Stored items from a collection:
════════

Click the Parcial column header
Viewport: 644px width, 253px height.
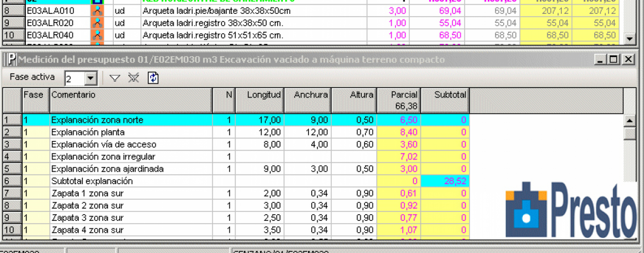398,100
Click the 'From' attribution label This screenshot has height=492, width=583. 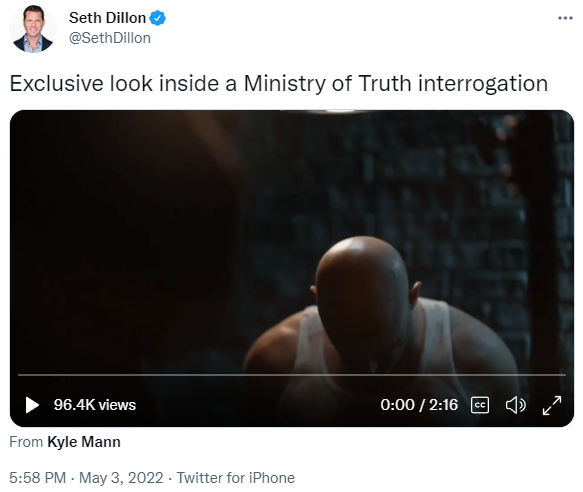[x=26, y=442]
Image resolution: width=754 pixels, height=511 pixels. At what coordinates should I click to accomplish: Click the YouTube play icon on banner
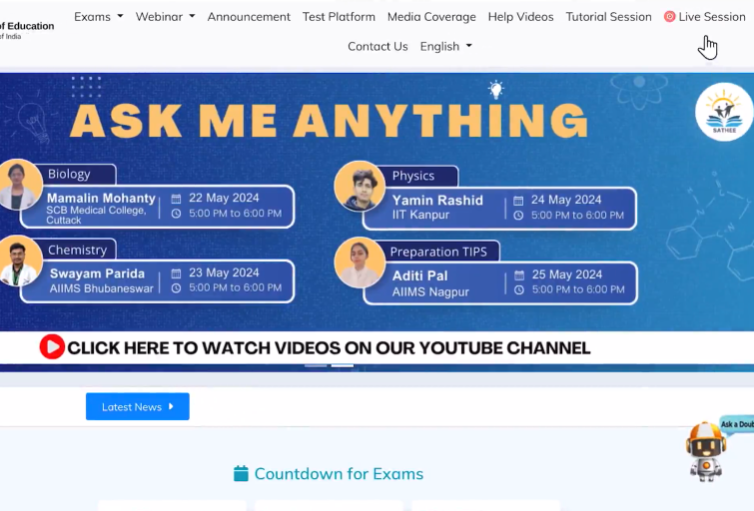pyautogui.click(x=52, y=347)
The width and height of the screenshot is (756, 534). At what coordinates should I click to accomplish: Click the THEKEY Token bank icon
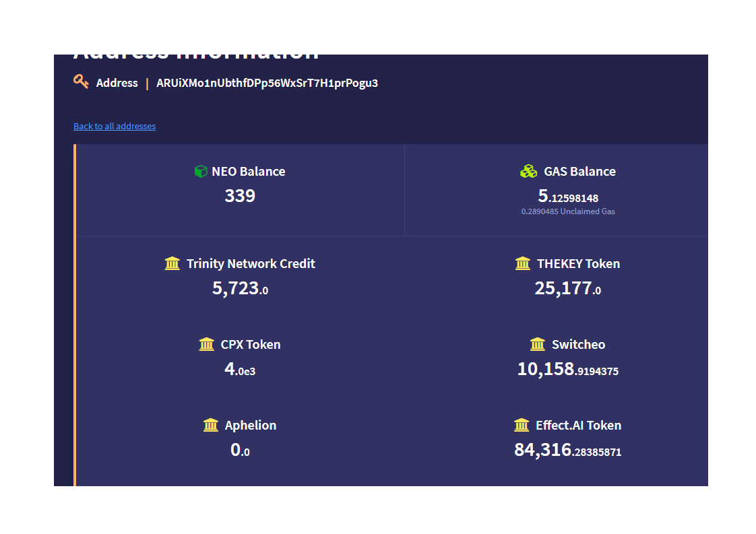tap(523, 263)
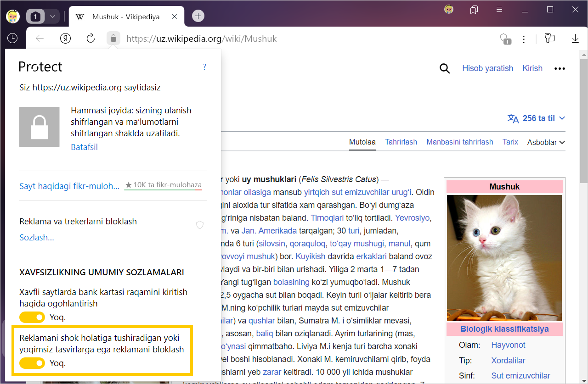
Task: Click the Batafsil link
Action: (84, 147)
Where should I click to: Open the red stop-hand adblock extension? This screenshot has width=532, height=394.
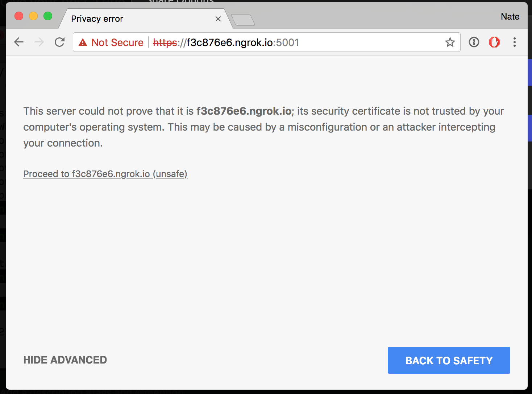point(494,42)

════════

Task goal — Exclude the pictures, and output exactly the lines from the one with "The width and" through the last line of the records, both included.

Response for this exercise —
The width and height of the screenshot is (756, 534). At what coordinates should I click to accomplish: Click the THEKEY Token bank icon
tap(523, 263)
Task: Click the Batafsil link
Action: (84, 147)
Where should I click to: Open the red stop-hand adblock extension? This screenshot has width=532, height=394.
point(494,42)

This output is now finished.